■ **Task material**:

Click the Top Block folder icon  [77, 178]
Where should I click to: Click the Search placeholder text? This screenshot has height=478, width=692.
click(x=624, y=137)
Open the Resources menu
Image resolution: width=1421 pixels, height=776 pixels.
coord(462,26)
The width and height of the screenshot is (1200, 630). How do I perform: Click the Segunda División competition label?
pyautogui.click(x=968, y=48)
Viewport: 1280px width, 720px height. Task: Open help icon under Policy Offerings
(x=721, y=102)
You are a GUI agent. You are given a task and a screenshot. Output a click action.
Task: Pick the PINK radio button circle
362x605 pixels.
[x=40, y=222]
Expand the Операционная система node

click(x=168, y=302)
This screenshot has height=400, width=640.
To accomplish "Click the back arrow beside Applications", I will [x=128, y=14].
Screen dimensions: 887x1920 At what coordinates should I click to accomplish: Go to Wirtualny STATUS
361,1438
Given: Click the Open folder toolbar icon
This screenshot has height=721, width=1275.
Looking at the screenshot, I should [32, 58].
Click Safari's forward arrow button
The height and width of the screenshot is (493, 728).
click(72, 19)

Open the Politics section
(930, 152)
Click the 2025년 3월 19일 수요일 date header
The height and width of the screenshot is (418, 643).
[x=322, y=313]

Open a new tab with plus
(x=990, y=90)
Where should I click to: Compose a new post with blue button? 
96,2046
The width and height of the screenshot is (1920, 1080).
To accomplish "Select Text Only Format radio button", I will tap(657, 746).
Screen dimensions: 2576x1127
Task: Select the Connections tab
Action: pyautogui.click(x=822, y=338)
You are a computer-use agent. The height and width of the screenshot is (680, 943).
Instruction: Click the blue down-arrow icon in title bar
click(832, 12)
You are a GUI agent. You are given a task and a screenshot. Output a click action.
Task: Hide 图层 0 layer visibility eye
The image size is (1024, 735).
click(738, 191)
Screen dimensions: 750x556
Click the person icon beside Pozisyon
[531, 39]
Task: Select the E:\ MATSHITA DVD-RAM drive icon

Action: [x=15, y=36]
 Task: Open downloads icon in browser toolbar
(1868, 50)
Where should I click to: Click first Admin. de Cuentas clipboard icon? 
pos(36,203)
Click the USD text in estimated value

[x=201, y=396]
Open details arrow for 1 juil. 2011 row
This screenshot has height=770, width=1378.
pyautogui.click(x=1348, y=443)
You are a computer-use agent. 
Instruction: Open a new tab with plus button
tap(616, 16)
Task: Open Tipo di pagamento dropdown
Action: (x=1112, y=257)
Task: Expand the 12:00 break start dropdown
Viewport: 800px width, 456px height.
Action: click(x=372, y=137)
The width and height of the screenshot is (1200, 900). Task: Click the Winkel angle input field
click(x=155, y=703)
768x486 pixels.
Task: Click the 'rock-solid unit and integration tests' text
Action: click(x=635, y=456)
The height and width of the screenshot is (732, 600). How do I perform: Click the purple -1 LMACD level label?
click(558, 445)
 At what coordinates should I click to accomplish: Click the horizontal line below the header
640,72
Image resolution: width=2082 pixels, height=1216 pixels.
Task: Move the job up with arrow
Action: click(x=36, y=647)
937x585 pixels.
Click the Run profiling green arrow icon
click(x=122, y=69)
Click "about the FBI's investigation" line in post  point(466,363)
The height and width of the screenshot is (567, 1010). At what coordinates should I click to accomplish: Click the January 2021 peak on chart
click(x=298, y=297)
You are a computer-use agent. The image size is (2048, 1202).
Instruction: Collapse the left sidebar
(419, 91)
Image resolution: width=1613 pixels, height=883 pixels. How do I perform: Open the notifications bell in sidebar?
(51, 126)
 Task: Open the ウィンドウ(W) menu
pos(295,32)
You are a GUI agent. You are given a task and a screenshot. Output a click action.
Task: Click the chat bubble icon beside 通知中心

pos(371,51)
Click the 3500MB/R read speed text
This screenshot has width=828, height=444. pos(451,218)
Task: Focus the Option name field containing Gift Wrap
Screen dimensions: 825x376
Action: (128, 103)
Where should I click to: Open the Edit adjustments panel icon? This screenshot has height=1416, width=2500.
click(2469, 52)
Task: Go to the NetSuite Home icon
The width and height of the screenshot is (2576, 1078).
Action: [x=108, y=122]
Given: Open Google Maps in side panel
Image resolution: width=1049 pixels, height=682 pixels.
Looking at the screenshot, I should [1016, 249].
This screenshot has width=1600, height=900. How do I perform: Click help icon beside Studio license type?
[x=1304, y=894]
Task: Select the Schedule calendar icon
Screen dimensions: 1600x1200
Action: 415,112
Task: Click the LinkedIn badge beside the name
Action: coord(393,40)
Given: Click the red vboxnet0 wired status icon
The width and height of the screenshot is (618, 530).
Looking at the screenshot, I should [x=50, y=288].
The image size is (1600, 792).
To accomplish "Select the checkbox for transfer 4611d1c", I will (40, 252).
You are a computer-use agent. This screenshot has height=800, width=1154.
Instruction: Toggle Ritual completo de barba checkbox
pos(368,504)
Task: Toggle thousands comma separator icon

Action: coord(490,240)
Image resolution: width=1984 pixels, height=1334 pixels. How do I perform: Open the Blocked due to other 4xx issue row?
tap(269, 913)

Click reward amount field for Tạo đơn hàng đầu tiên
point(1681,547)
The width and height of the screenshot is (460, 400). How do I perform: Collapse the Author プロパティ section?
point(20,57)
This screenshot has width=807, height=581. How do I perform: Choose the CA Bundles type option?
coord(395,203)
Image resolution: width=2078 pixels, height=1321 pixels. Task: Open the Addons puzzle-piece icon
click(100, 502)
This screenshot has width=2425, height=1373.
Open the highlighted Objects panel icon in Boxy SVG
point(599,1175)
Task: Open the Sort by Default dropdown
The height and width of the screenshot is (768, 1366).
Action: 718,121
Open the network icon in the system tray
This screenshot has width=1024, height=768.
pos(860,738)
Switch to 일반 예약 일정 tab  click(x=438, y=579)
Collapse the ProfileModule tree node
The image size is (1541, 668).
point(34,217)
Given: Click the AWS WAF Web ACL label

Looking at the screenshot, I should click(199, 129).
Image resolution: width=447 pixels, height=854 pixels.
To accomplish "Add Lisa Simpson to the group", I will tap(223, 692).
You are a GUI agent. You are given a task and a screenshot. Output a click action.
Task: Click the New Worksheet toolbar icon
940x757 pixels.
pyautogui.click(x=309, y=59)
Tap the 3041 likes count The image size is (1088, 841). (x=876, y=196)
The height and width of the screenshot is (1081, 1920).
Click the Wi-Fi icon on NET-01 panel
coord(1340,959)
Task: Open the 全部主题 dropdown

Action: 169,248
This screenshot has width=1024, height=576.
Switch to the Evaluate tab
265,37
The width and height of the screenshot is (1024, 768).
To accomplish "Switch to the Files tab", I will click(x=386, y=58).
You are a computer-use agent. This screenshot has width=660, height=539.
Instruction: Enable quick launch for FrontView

■ **What needs to be done**:
Copy out every one of the records above line for line, with each character unchanged.

■ **Reply**:
Click the Top Block folder icon  [77, 178]
Where should I click to: Click the Search placeholder text? This screenshot has height=478, width=692.
click(x=624, y=137)
Open the Resources menu
Image resolution: width=1421 pixels, height=776 pixels.
coord(462,26)
The width and height of the screenshot is (1200, 630). How do I perform: Click the Segunda División competition label?
pyautogui.click(x=968, y=48)
Viewport: 1280px width, 720px height. Task: Open help icon under Policy Offerings
(x=721, y=102)
You are a GUI agent. You are given a task and a screenshot. Output a click action.
Task: Pick the PINK radio button circle
362x605 pixels.
[x=40, y=222]
Expand the Операционная система node

click(x=168, y=302)
This screenshot has height=400, width=640.
To accomplish "Click the back arrow beside Applications", I will [x=128, y=14].
Screen dimensions: 887x1920 At what coordinates should I click to accomplish: Go to Wirtualny STATUS
361,1438
Given: Click the Open folder toolbar icon
This screenshot has height=721, width=1275.
Looking at the screenshot, I should [32, 58].
Click Safari's forward arrow button
The height and width of the screenshot is (493, 728).
click(72, 19)

Open the Politics section
(930, 152)
Click the 2025년 3월 19일 수요일 date header
The height and width of the screenshot is (418, 643).
[x=322, y=313]

Open a new tab with plus
(x=990, y=90)
Where should I click to: Compose a new post with blue button? 
96,2046
The width and height of the screenshot is (1920, 1080).
To accomplish "Select Text Only Format radio button", I will tap(657, 746).
Screen dimensions: 2576x1127
Task: Select the Connections tab
Action: pyautogui.click(x=822, y=338)
You are a computer-use agent. The height and width of the screenshot is (680, 943).
Instruction: Click the blue down-arrow icon in title bar
click(832, 12)
You are a GUI agent. You are given a task and a screenshot. Output a click action.
Task: Hide 图层 0 layer visibility eye
The image size is (1024, 735).
click(738, 191)
Screen dimensions: 750x556
Click the person icon beside Pozisyon
[531, 39]
Task: Select the E:\ MATSHITA DVD-RAM drive icon

Action: [x=15, y=36]
 Task: Open downloads icon in browser toolbar
(1868, 50)
Where should I click to: Click first Admin. de Cuentas clipboard icon? 
pos(36,203)
Click the USD text in estimated value

[x=201, y=396]
Open details arrow for 1 juil. 2011 row
This screenshot has height=770, width=1378.
pyautogui.click(x=1348, y=443)
You are a computer-use agent. 
Instruction: Open a new tab with plus button
tap(616, 16)
Task: Open Tipo di pagamento dropdown
Action: (x=1112, y=257)
Task: Expand the 12:00 break start dropdown
Viewport: 800px width, 456px height.
Action: click(x=372, y=137)
The width and height of the screenshot is (1200, 900). Task: Click the Winkel angle input field
click(x=155, y=703)
768x486 pixels.
Task: Click the 'rock-solid unit and integration tests' text
Action: click(x=635, y=456)
The height and width of the screenshot is (732, 600). How do I perform: Click the purple -1 LMACD level label?
click(558, 445)
 At what coordinates should I click to accomplish: Click the horizontal line below the header
640,72
Image resolution: width=2082 pixels, height=1216 pixels.
Task: Move the job up with arrow
Action: click(x=36, y=647)
937x585 pixels.
Click the Run profiling green arrow icon
click(x=122, y=69)
Click "about the FBI's investigation" line in post  point(466,363)
The height and width of the screenshot is (567, 1010). At what coordinates should I click to accomplish: Click the January 2021 peak on chart
click(x=298, y=297)
You are a computer-use agent. The image size is (2048, 1202).
Instruction: Collapse the left sidebar
(419, 91)
Image resolution: width=1613 pixels, height=883 pixels. How do I perform: Open the notifications bell in sidebar?
(51, 126)
 Task: Open the ウィンドウ(W) menu
pos(295,32)
You are a GUI agent. You are given a task and a screenshot. Output a click action.
Task: Click the chat bubble icon beside 通知中心

pos(371,51)
Click the 3500MB/R read speed text
This screenshot has width=828, height=444. pos(451,218)
Task: Focus the Option name field containing Gift Wrap
Screen dimensions: 825x376
Action: (128, 103)
Where should I click to: Open the Edit adjustments panel icon? This screenshot has height=1416, width=2500.
click(2469, 52)
Task: Go to the NetSuite Home icon
The width and height of the screenshot is (2576, 1078).
Action: [x=108, y=122]
Given: Open Google Maps in side panel
Image resolution: width=1049 pixels, height=682 pixels.
Looking at the screenshot, I should [1016, 249].
This screenshot has width=1600, height=900. How do I perform: Click help icon beside Studio license type?
[x=1304, y=894]
Task: Select the Schedule calendar icon
Screen dimensions: 1600x1200
Action: 415,112
Task: Click the LinkedIn badge beside the name
Action: coord(393,40)
Given: Click the red vboxnet0 wired status icon
The width and height of the screenshot is (618, 530).
Looking at the screenshot, I should [x=50, y=288].
The image size is (1600, 792).
To accomplish "Select the checkbox for transfer 4611d1c", I will (40, 252).
You are a computer-use agent. This screenshot has height=800, width=1154.
Instruction: Toggle Ritual completo de barba checkbox
pos(368,504)
Task: Toggle thousands comma separator icon

Action: coord(490,240)
Image resolution: width=1984 pixels, height=1334 pixels. How do I perform: Open the Blocked due to other 4xx issue row?
tap(269, 913)

Click reward amount field for Tạo đơn hàng đầu tiên
point(1681,547)
The width and height of the screenshot is (460, 400). How do I perform: Collapse the Author プロパティ section?
point(20,57)
This screenshot has width=807, height=581. How do I perform: Choose the CA Bundles type option?
coord(395,203)
Image resolution: width=2078 pixels, height=1321 pixels. Task: Open the Addons puzzle-piece icon
click(100, 502)
This screenshot has width=2425, height=1373.
Open the highlighted Objects panel icon in Boxy SVG
point(599,1175)
Task: Open the Sort by Default dropdown
The height and width of the screenshot is (768, 1366).
Action: 718,121
Open the network icon in the system tray
This screenshot has width=1024, height=768.
pos(860,738)
Switch to 일반 예약 일정 tab  click(x=438, y=579)
Collapse the ProfileModule tree node
The image size is (1541, 668).
point(34,217)
Given: Click the AWS WAF Web ACL label

Looking at the screenshot, I should click(199, 129).
Image resolution: width=447 pixels, height=854 pixels.
To accomplish "Add Lisa Simpson to the group", I will tap(223, 692).
You are a GUI agent. You are given a task and a screenshot. Output a click action.
Task: Click the New Worksheet toolbar icon
940x757 pixels.
pyautogui.click(x=309, y=59)
Tap the 3041 likes count The image size is (1088, 841). (x=876, y=196)
The height and width of the screenshot is (1081, 1920).
Click the Wi-Fi icon on NET-01 panel
coord(1340,959)
Task: Open the 全部主题 dropdown

Action: 169,248
This screenshot has width=1024, height=576.
Switch to the Evaluate tab
265,37
The width and height of the screenshot is (1024, 768).
To accomplish "Switch to the Files tab", I will click(x=386, y=58).
You are a computer-use agent. This screenshot has width=660, height=539.
Instruction: Enable quick launch for FrontView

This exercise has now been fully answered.